WHAT TO WORK ON: Reproduce the material below line by line, preserving every character, number, and mark of punctuation without alteration.
>>
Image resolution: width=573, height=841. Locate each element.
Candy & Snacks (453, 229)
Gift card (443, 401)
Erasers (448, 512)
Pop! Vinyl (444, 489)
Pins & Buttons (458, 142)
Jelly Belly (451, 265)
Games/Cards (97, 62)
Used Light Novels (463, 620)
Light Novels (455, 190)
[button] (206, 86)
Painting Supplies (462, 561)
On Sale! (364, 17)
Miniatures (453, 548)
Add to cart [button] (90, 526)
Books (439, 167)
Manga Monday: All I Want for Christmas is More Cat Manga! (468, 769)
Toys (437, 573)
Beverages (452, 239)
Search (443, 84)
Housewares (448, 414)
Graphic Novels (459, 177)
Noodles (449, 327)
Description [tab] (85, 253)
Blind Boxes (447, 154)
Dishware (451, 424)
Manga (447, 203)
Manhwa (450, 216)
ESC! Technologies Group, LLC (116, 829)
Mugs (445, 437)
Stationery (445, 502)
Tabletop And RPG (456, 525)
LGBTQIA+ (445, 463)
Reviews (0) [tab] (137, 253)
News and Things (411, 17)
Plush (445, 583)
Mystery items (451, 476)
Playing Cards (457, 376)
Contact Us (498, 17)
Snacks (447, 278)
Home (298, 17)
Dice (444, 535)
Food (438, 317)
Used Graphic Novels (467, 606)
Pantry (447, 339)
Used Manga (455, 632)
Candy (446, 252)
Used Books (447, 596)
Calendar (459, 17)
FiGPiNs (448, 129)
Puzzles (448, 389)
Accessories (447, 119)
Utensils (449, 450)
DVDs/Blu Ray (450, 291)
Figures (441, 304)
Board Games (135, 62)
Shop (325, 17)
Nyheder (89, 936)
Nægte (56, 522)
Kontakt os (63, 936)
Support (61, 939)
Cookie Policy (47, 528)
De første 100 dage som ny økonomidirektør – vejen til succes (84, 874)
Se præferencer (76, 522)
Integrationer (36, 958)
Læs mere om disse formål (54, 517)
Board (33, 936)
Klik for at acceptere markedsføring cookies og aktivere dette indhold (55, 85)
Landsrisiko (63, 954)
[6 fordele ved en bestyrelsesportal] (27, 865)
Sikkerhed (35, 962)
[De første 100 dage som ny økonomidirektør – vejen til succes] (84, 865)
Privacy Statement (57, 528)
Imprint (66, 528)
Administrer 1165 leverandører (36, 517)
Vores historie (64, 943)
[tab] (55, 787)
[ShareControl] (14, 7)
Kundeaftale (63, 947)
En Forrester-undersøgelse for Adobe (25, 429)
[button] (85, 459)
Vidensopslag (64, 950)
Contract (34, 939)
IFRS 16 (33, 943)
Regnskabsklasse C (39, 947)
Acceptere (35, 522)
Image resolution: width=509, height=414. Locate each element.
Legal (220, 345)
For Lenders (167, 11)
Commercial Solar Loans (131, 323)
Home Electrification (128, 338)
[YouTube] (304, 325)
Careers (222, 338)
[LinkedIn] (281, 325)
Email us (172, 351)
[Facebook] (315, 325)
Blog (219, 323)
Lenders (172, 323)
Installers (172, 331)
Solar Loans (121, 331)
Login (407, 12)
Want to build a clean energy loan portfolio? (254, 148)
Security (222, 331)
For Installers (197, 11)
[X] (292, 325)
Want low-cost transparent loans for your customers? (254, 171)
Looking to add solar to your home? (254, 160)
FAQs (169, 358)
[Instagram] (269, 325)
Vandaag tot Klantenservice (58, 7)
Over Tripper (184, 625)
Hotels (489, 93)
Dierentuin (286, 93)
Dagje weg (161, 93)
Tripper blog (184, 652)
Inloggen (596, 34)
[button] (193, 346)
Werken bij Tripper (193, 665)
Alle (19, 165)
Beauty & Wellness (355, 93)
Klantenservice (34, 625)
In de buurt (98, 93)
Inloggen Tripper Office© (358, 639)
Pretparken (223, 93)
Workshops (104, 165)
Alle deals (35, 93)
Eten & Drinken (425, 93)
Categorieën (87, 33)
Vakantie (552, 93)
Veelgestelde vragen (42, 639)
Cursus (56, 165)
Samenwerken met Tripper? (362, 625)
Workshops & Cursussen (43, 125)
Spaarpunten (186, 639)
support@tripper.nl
<<
EXERCISE ANSWER:
Image resolution: width=573, height=841. Locate each element.
Candy & Snacks (453, 229)
Gift card (443, 401)
Erasers (448, 512)
Pop! Vinyl (444, 489)
Pins & Buttons (458, 142)
Jelly Belly (451, 265)
Games/Cards (97, 62)
Used Light Novels (463, 620)
Light Novels (455, 190)
[button] (206, 86)
Painting Supplies (462, 561)
On Sale! (364, 17)
Miniatures (453, 548)
Add to cart [button] (90, 526)
Books (439, 167)
Manga Monday: All I Want for Christmas is More Cat Manga! (468, 769)
Toys (437, 573)
Beverages (452, 239)
Search (443, 84)
Housewares (448, 414)
Graphic Novels (459, 177)
Noodles (449, 327)
Description [tab] (85, 253)
Blind Boxes (447, 154)
Dishware (451, 424)
Manga (447, 203)
Manhwa (450, 216)
ESC! Technologies Group, LLC (116, 829)
Mugs (445, 437)
Stationery (445, 502)
Tabletop And RPG (456, 525)
LGBTQIA+ (445, 463)
Reviews (0) [tab] (137, 253)
News and Things (411, 17)
Plush (445, 583)
Mystery items (451, 476)
Playing Cards (457, 376)
Contact Us (498, 17)
Snacks (447, 278)
Home (298, 17)
Dice (444, 535)
Food (438, 317)
Used Graphic Novels (467, 606)
Pantry (447, 339)
Used Manga (455, 632)
Candy (446, 252)
Used Books (447, 596)
Calendar (459, 17)
FiGPiNs (448, 129)
Puzzles (448, 389)
Accessories (447, 119)
Utensils (449, 450)
DVDs/Blu Ray (450, 291)
Figures (441, 304)
Board Games (135, 62)
Shop (325, 17)
Nyheder (89, 936)
Nægte (56, 522)
Kontakt os (63, 936)
Support (61, 939)
Cookie Policy (47, 528)
De første 100 dage som ny økonomidirektør – vejen til succes (84, 874)
Se præferencer (76, 522)
Integrationer (36, 958)
Læs mere om disse formål (54, 517)
Board (33, 936)
Klik for at acceptere markedsføring cookies og aktivere dette indhold (55, 85)
Landsrisiko (63, 954)
[6 fordele ved en bestyrelsesportal] (27, 865)
Sikkerhed (35, 962)
[De første 100 dage som ny økonomidirektør – vejen til succes] (84, 865)
Privacy Statement (57, 528)
Imprint (66, 528)
Administrer 1165 leverandører (36, 517)
Vores historie (64, 943)
[tab] (55, 787)
[ShareControl] (14, 7)
Kundeaftale (63, 947)
En Forrester-undersøgelse for Adobe (25, 429)
[button] (85, 459)
Vidensopslag (64, 950)
Contract (34, 939)
IFRS 16 (33, 943)
Regnskabsklasse C (39, 947)
Acceptere (35, 522)
Image resolution: width=509, height=414. Locate each element.
Legal (220, 345)
For Lenders (167, 11)
Commercial Solar Loans (131, 323)
Home Electrification (128, 338)
[YouTube] (304, 325)
Careers (222, 338)
[LinkedIn] (281, 325)
Email us (172, 351)
[Facebook] (315, 325)
Blog (219, 323)
Lenders (172, 323)
Installers (172, 331)
Solar Loans (121, 331)
Login (407, 12)
Want to build a clean energy loan portfolio? (254, 148)
Security (222, 331)
For Installers (197, 11)
[X] (292, 325)
Want low-cost transparent loans for your customers? (254, 171)
Looking to add solar to your home? (254, 160)
FAQs (169, 358)
[Instagram] (269, 325)
Vandaag tot Klantenservice (58, 7)
Over Tripper (184, 625)
Hotels (489, 93)
Dierentuin (286, 93)
Dagje weg (161, 93)
Tripper blog (184, 652)
Inloggen (596, 34)
[button] (193, 346)
Werken bij Tripper (193, 665)
Alle (19, 165)
Beauty & Wellness (355, 93)
Klantenservice (34, 625)
In de buurt (98, 93)
Inloggen Tripper Office© (358, 639)
Pretparken (223, 93)
Workshops (104, 165)
Alle deals (35, 93)
Eten & Drinken (425, 93)
Categorieën (87, 33)
Vakantie (552, 93)
Veelgestelde vragen (42, 639)
Cursus (56, 165)
Samenwerken met Tripper? (362, 625)
Workshops & Cursussen (43, 125)
Spaarpunten (186, 639)
support@tripper.nl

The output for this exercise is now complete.